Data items
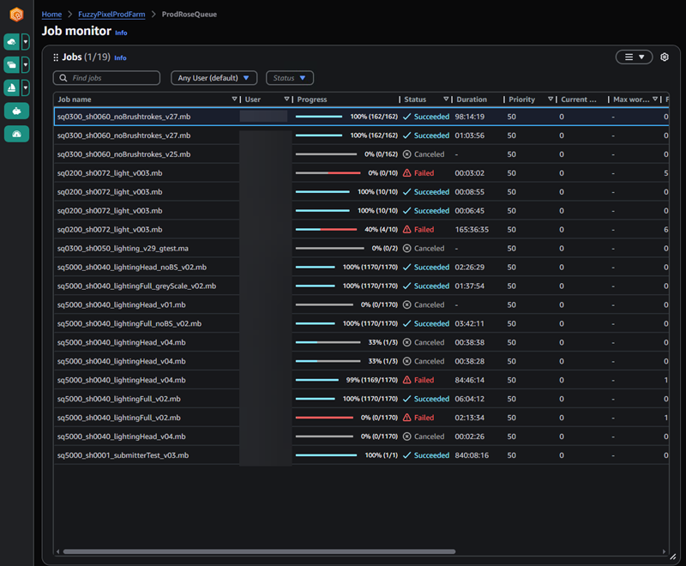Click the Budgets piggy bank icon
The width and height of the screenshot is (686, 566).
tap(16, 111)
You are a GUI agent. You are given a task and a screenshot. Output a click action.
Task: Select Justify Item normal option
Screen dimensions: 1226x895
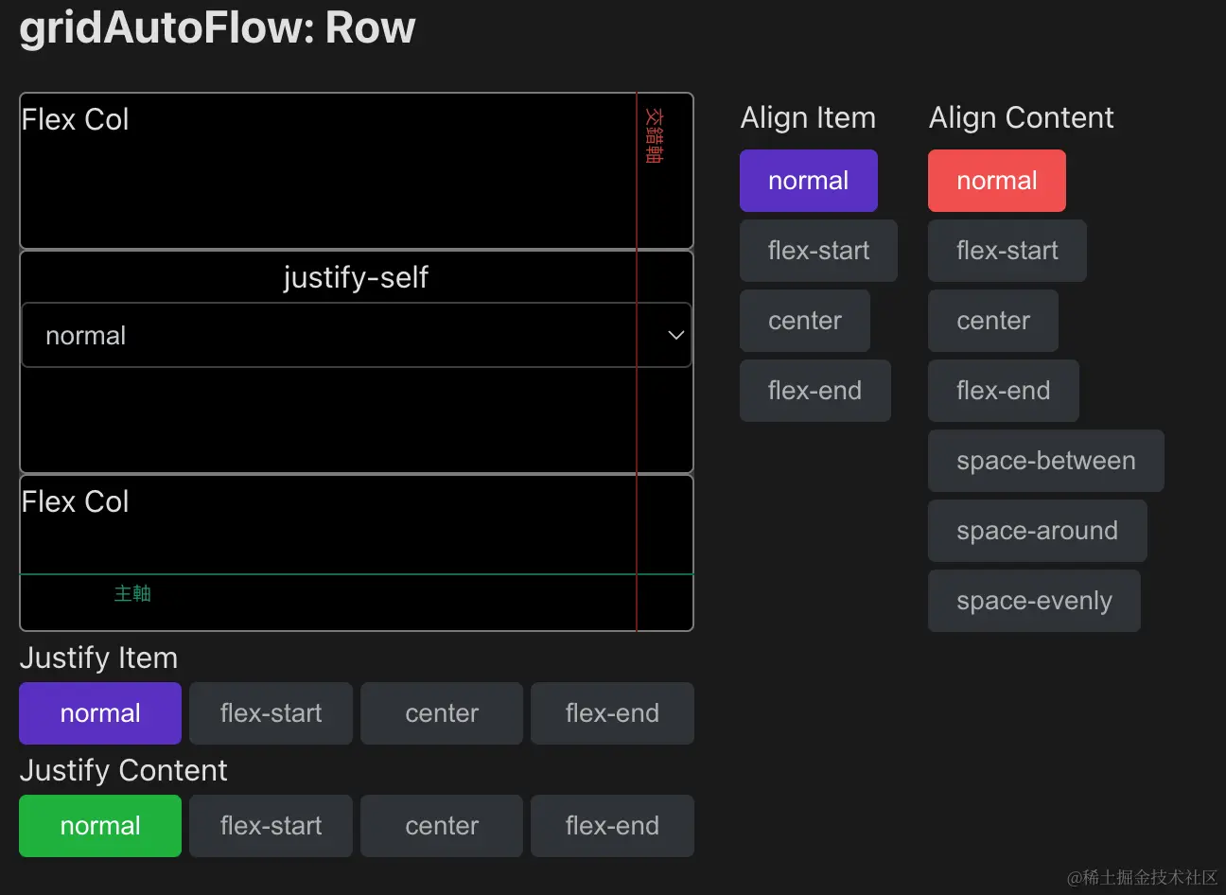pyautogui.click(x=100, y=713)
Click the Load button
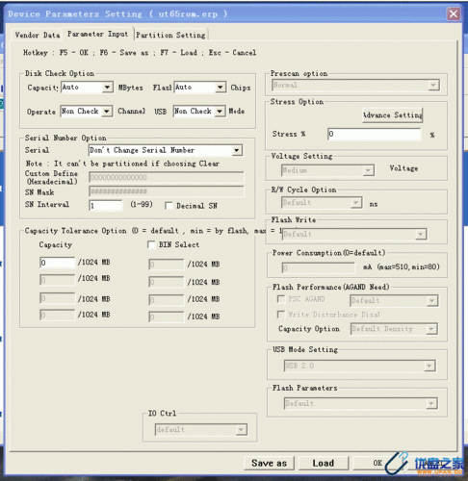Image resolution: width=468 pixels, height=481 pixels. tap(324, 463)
---
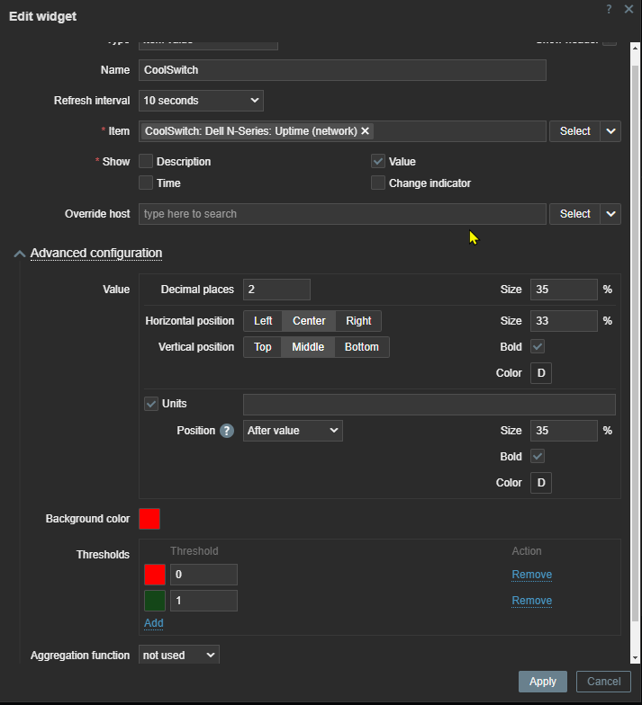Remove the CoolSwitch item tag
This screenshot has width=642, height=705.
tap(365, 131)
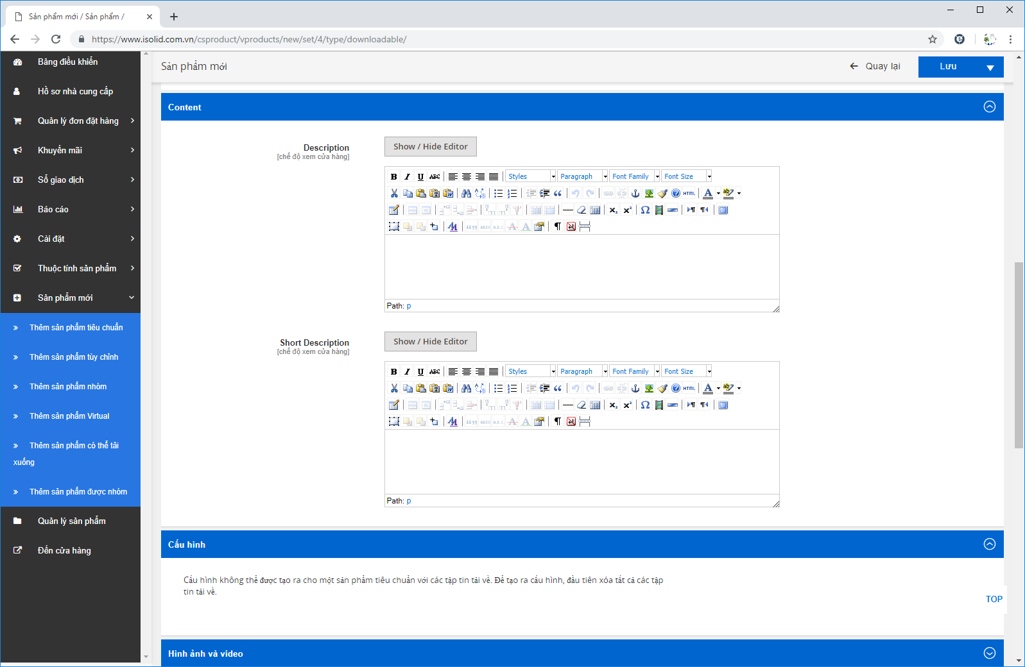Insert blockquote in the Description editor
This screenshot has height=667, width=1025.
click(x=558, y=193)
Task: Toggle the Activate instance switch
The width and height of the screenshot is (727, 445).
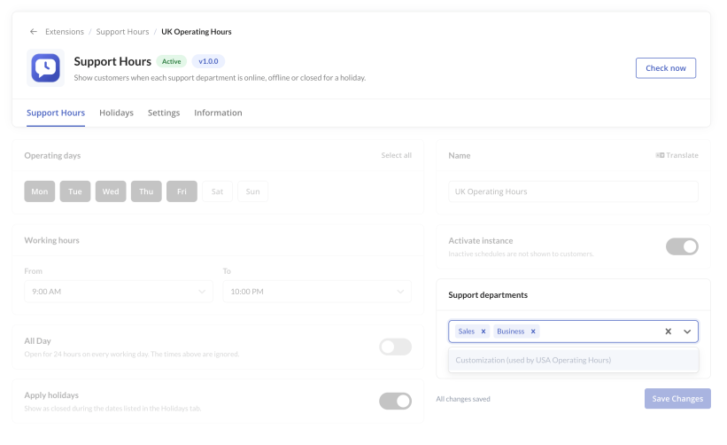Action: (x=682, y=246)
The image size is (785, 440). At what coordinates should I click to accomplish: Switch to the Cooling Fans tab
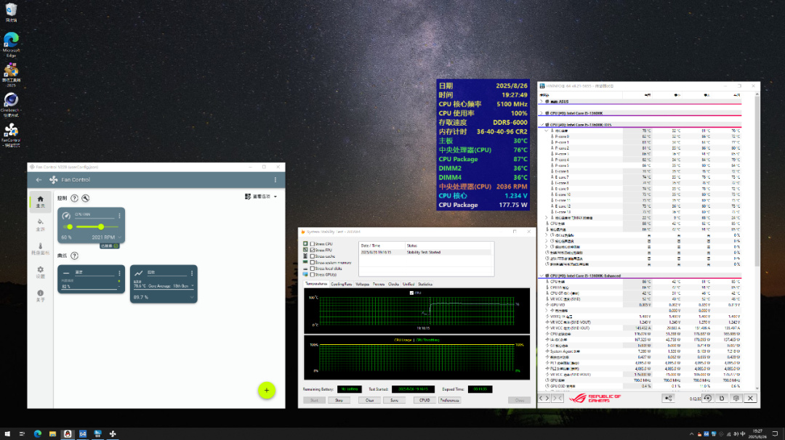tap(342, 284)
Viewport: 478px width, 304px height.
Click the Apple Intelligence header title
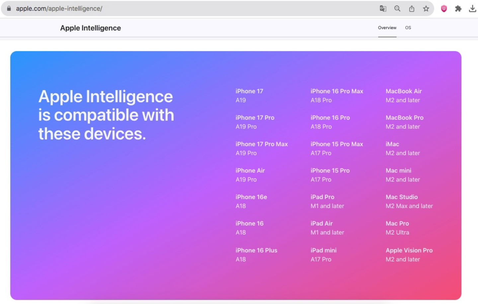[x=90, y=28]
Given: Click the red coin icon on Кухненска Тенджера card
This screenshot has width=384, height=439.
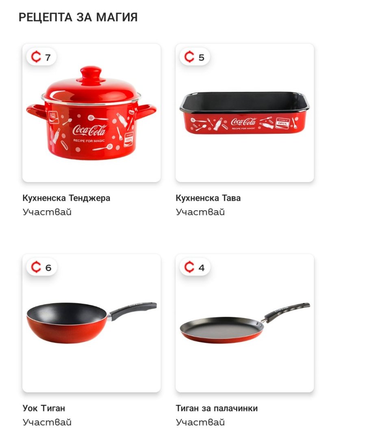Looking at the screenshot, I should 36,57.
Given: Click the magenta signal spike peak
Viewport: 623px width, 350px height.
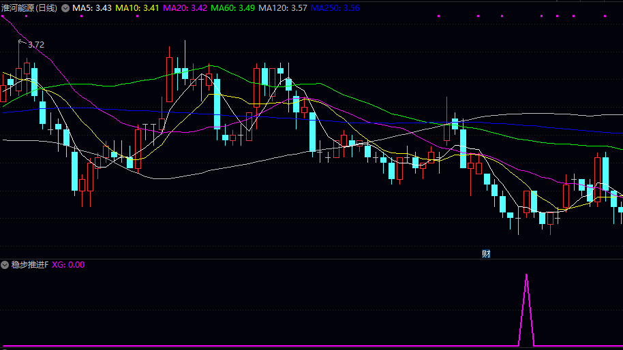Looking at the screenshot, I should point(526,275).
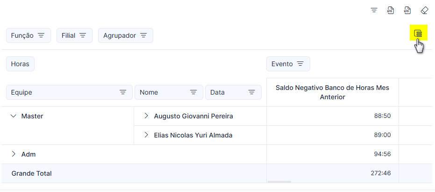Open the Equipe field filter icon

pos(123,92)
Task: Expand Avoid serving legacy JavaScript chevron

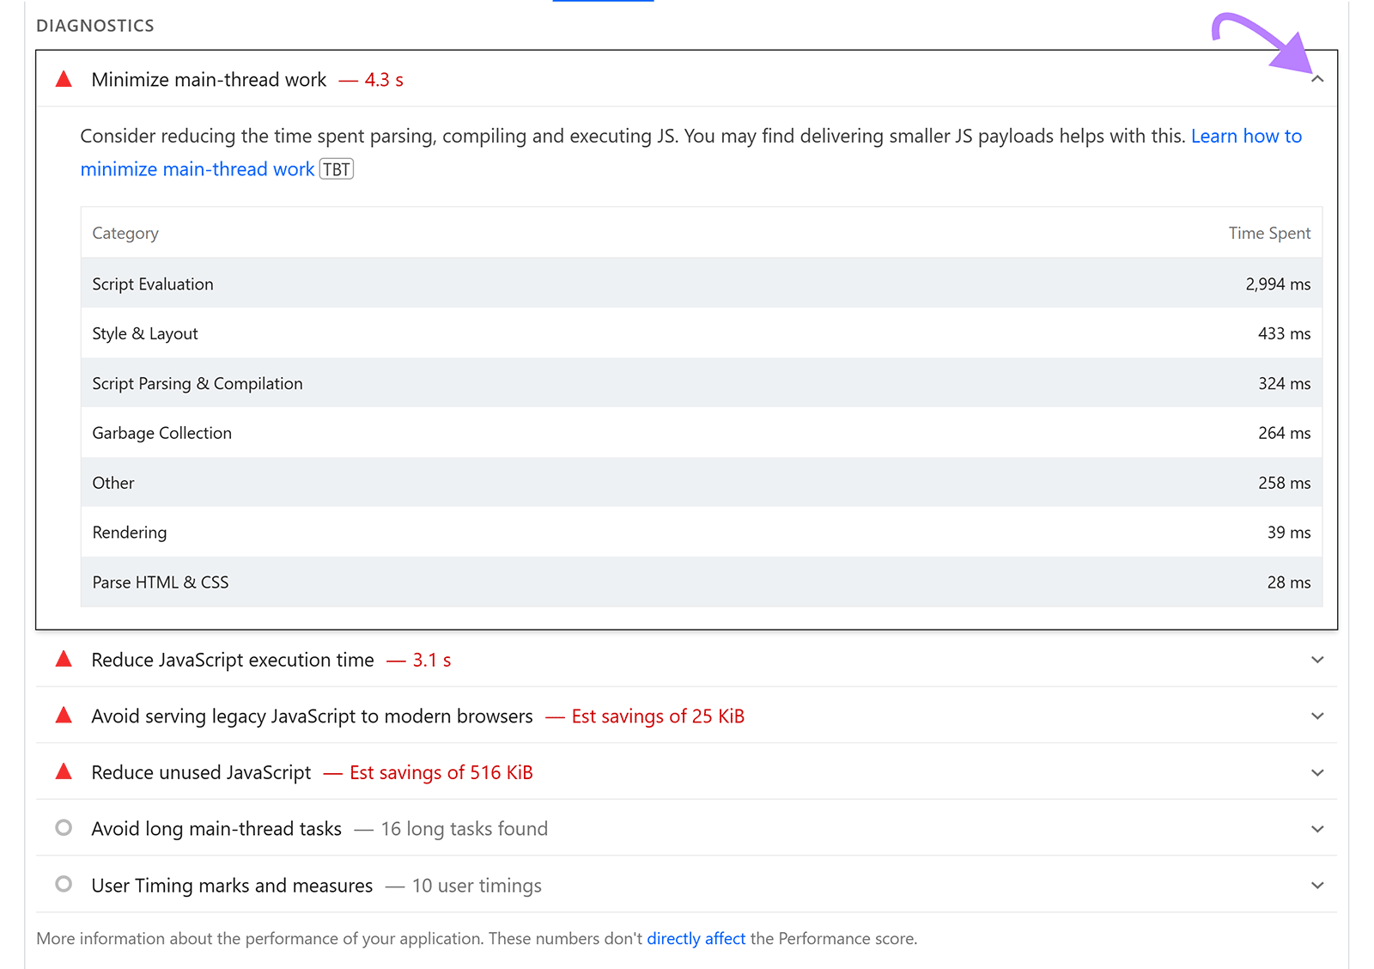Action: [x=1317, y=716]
--
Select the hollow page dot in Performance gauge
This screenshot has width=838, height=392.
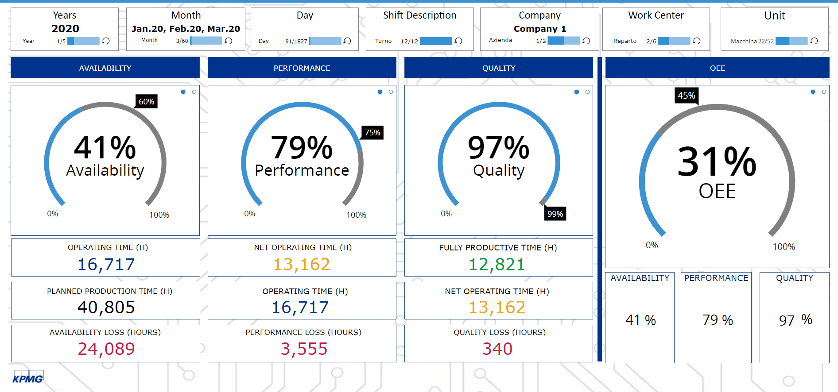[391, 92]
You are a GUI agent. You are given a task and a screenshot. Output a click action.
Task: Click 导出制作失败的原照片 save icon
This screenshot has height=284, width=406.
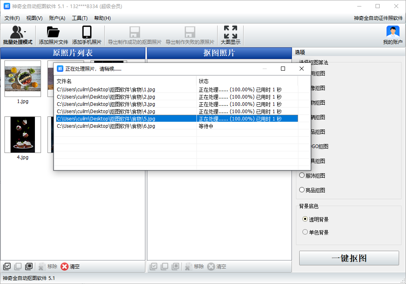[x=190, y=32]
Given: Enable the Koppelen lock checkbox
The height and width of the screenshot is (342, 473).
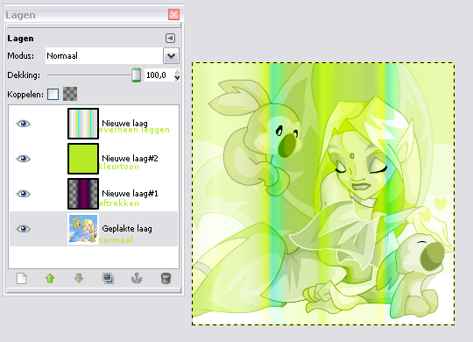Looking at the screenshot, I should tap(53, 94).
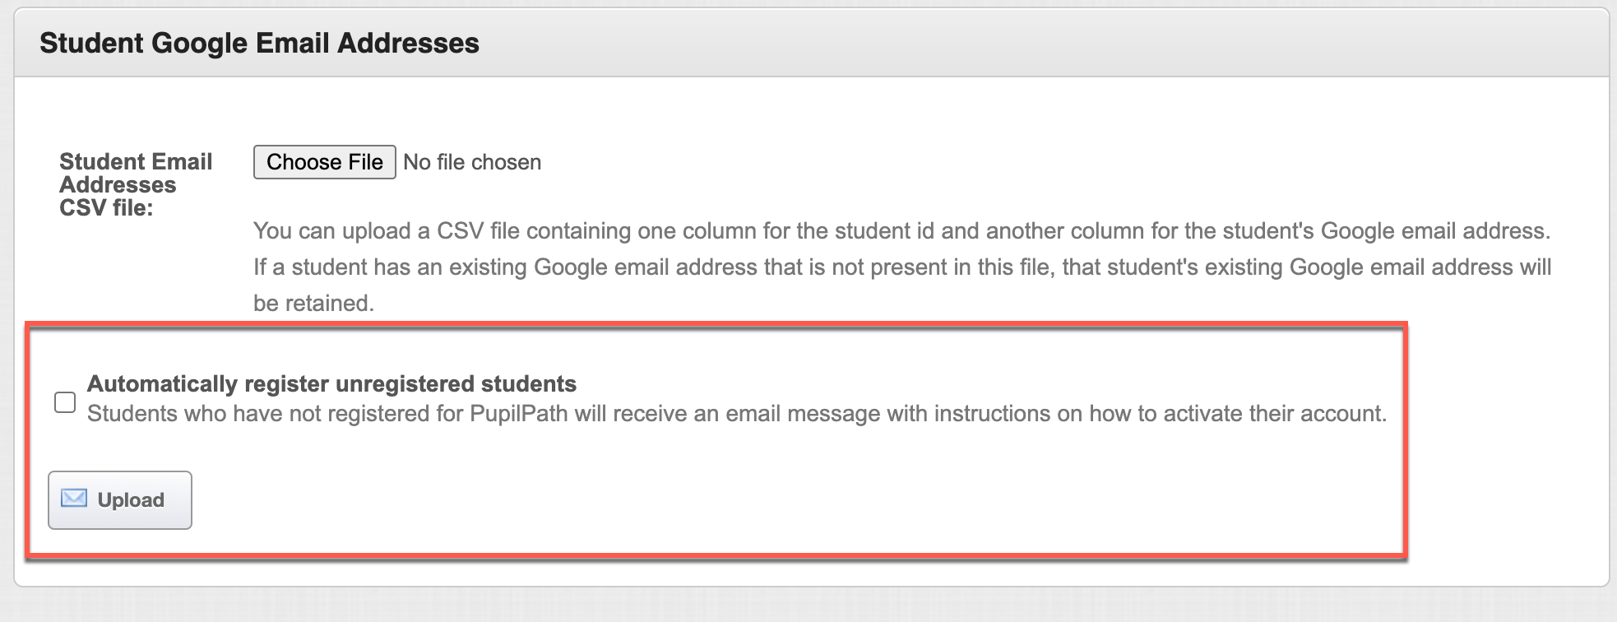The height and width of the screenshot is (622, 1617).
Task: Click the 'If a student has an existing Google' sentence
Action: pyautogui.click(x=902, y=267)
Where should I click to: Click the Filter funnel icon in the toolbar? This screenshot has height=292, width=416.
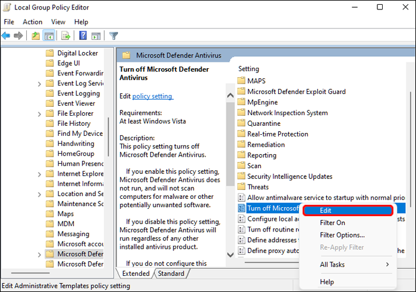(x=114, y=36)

== DESCRIPTION OF THE TASK ==
Reproduce every line of the records containing the string "Select".

== ANSWER ==
Task: Select Justify Item normal option
Select the hollow page dot in Performance gauge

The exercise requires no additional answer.